I start with store bought taffy apples! Yes, it cost a little more but not much when you consider you don't have to purchase apples and caramels separately (or make your own caramel sauce).
If you use apples purchased from the grocery store to dip into your homemade caramel sauce, you may have found it did not stick because of the coating on many store bought apples. And I usually forgot to buy them from the Farmer's Market (assuming those are not coated).
I bought two packages for 99 cents each as they were both near their "use by" date... and I was going to use them before they would go bad. Remember, this is produce!
Now, this is what makes it easy peasy. Put the entire package of your taffy apples into the freezer and set the time for 25 minutes. That way you won't forget them. I speak from experience.
Melt your favorite dipping chocolate or chocolate chips in the microwave. I found 20 seconds the first go around, stir... 15 seconds, stir... then an additional 10 seconds each time until smooth. Even chocolate chips can seize up and burn so this is when patience is indeed a virtue.

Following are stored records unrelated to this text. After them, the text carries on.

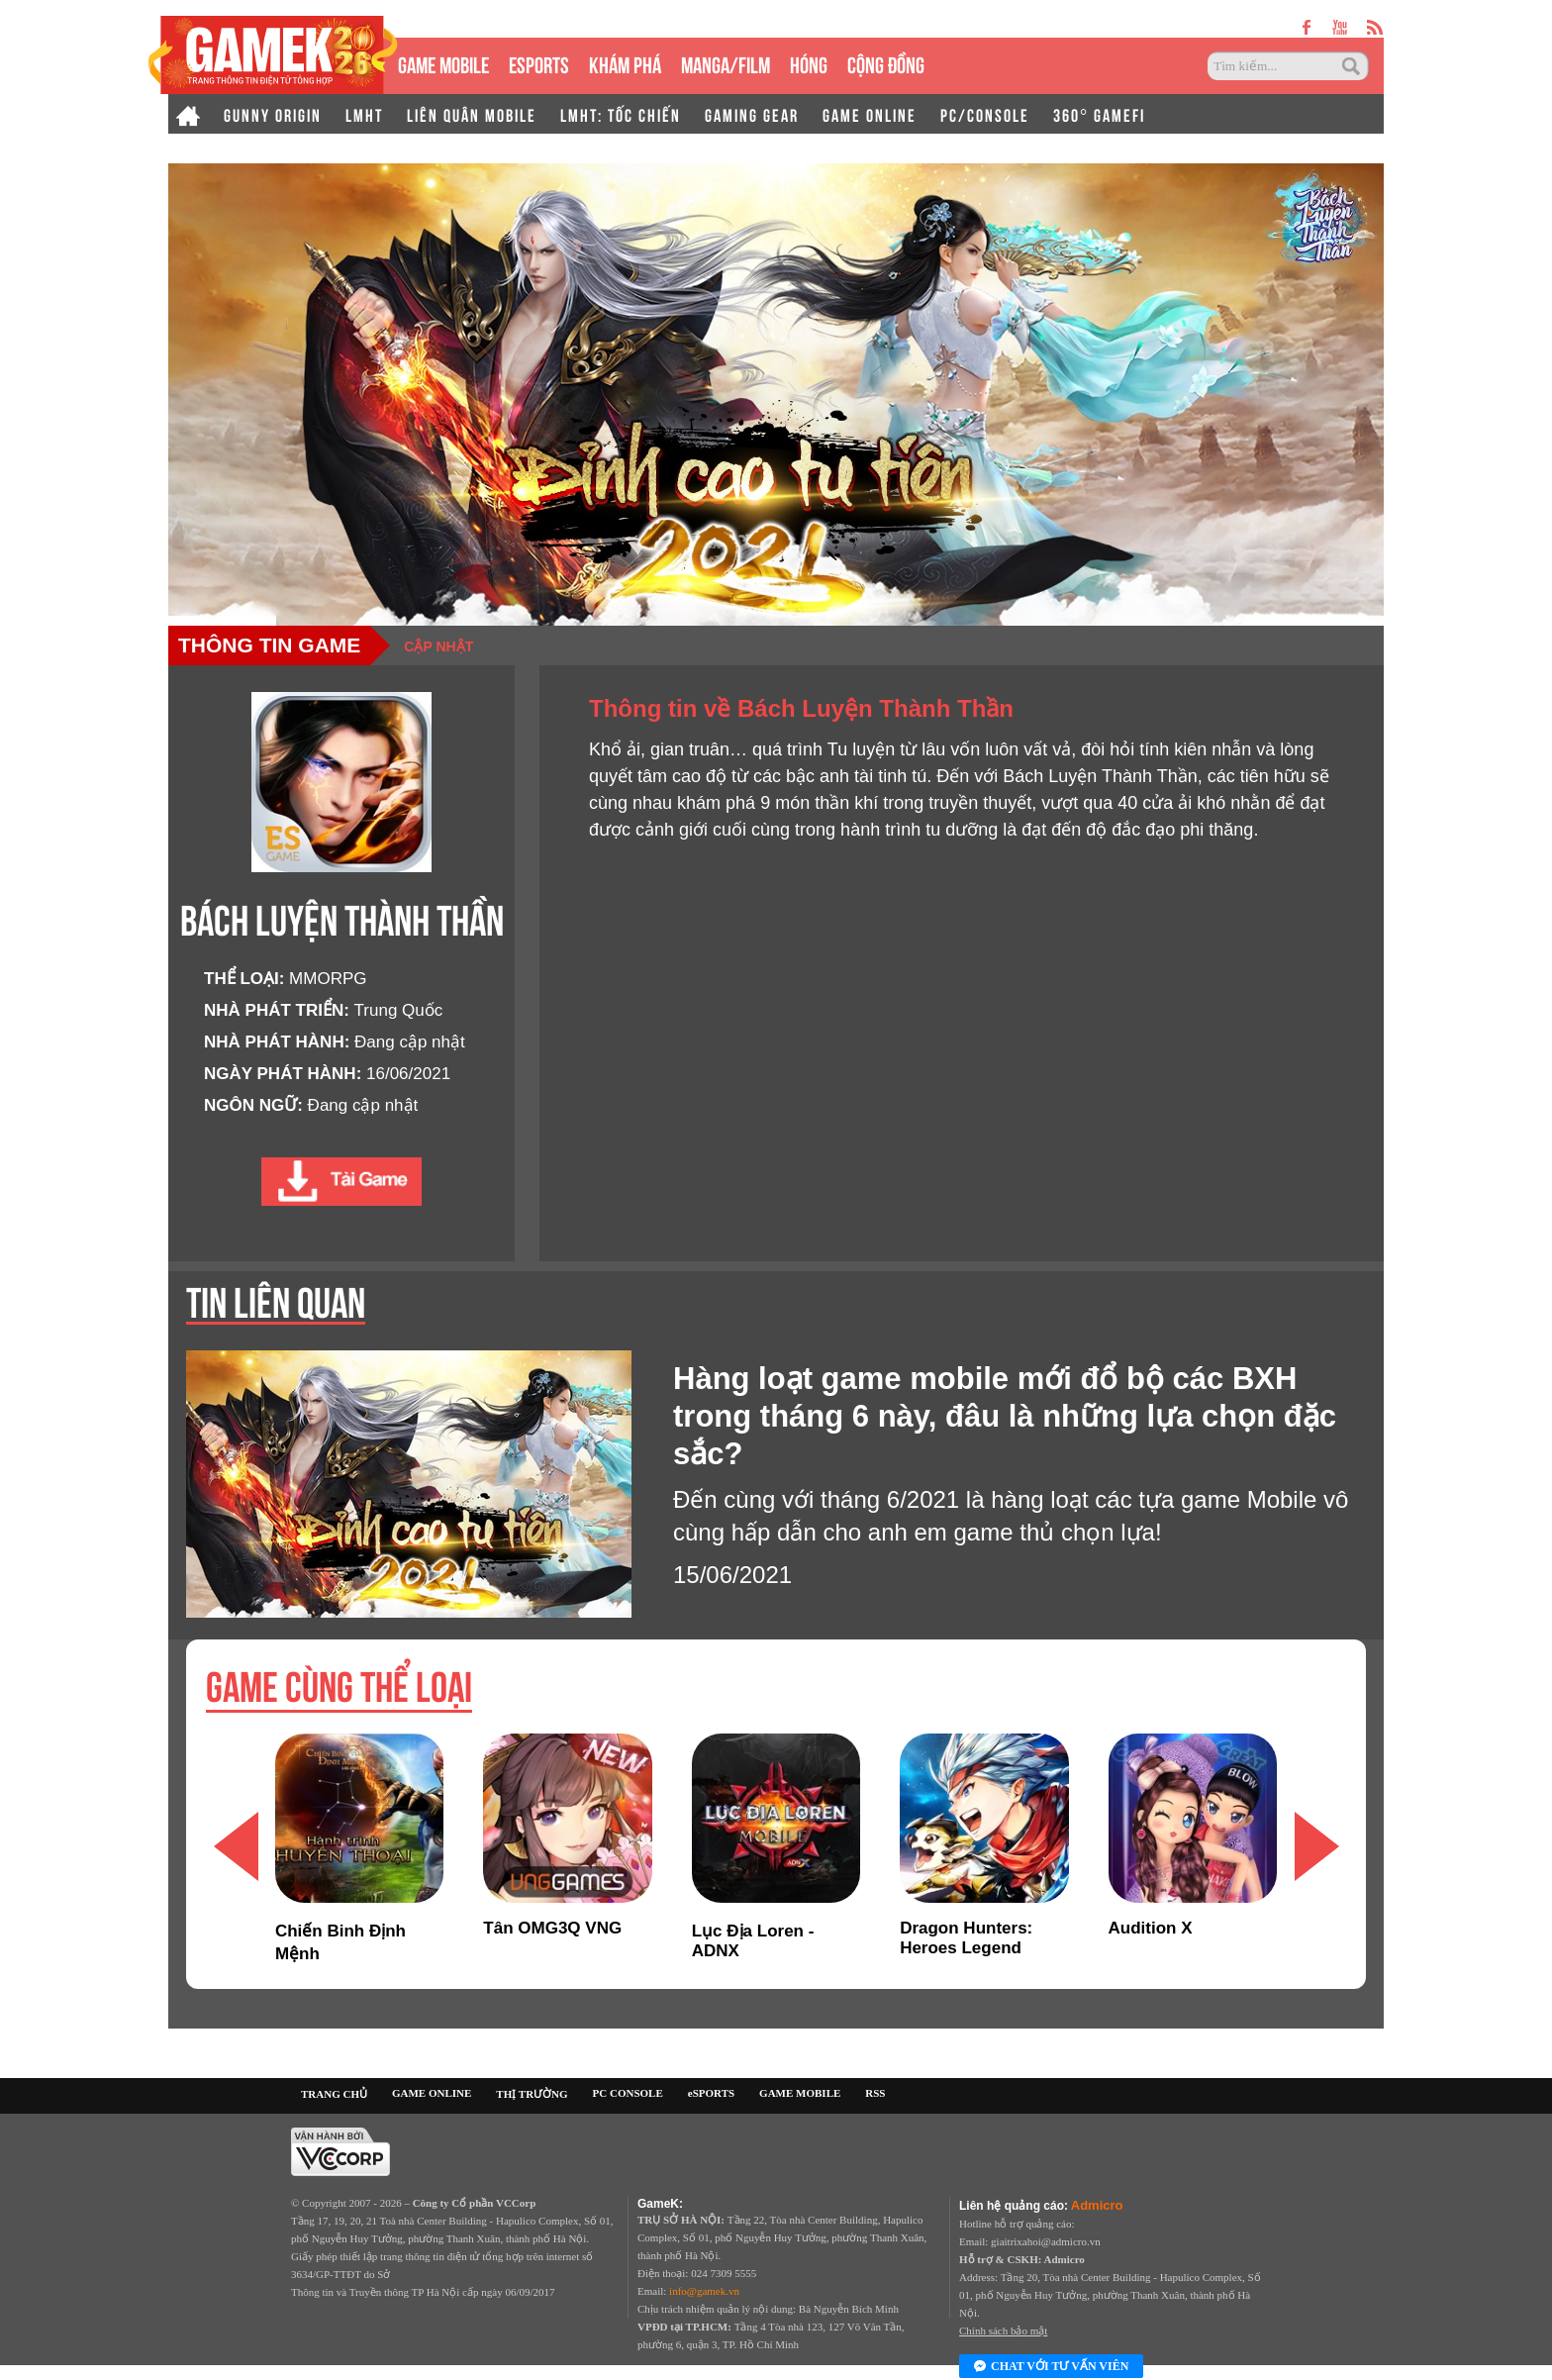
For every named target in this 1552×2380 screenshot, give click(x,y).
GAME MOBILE (443, 63)
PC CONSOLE (628, 2093)
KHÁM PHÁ (625, 63)
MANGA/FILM (725, 63)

The decision of what chocolate to use depends entirely on the quality you want your gourmet chocolate apples to be. For these six taffy apples, I used one package of semi-sweet chocolate chips and one-half package high quality milk chocolate chips. I'd switch that around the next time I make them, using one whole package milk chocolate chips instead.
I like using chocolate chips instead of dipping chocolate because they give a thicker result. And let's be honest, it is the chocolate we are after... not the apple. As you experiment, you will find what you like the best.
Have the chocolate chips or dipping chocolate melted and ready when the buzzer goes off at 25 minutes.
Now, see how nice that paper comes off the taffy when it has been briefly frozen? SO much easier!
This is also where your options come in! I immediately drizzle with chocolate but if you are also going to sprinkle with nuts or dip into crushed Oreos or any other additions, you have to have them ready to go, too. For the chocolate hardens almost immediately with that very cold caramel.
Either that or let the apple sit at room temp awhile but I find it much easier to work immediately and have everything ready.
First I dip the bottom of the apple in the chocolate and then turn it sideways, spooning the melted chocolate over the apple. It hardens quickly so work fast.
I tried to take photos of that process but they didn't turn out. Obviously I cannot take photos well with one hand. Sigh...
Then spoon more melted chocolate on top of the apple to seal it. Immediately sprinkle nuts or anything else you want at this time.
By the way, these do taste as good as they look!
Let the apples sit on a foil or parchment lined pan for oh... ten to twenty minutes. You do not need to butter the foil, they come off easily if you first dipped the bottom of the apple into chocolate. The apple should be as close to being completely surrounded in chocolate as you can.
You will notice above that I did not do this perfectly and some caramel shows but the food police never arrived so that is just fine. It is suppose to be a fun project, not perfect.
You can add a ribbon as I did in the first photo and tuck each apple into a cellophane gift bag.
Since I didn't have any when I took these photos, I wrapped each in foil (most of it what they had been sitting on above) and stored in the frig.
Really the only difficult part of this technique is working quickly if you plan to embellish the chocolate so it sticks. Otherwise just let the caramel apples sit awhile before dipping them in chocolate so the caramel is not cold. I say that even though I haven't tried it that way!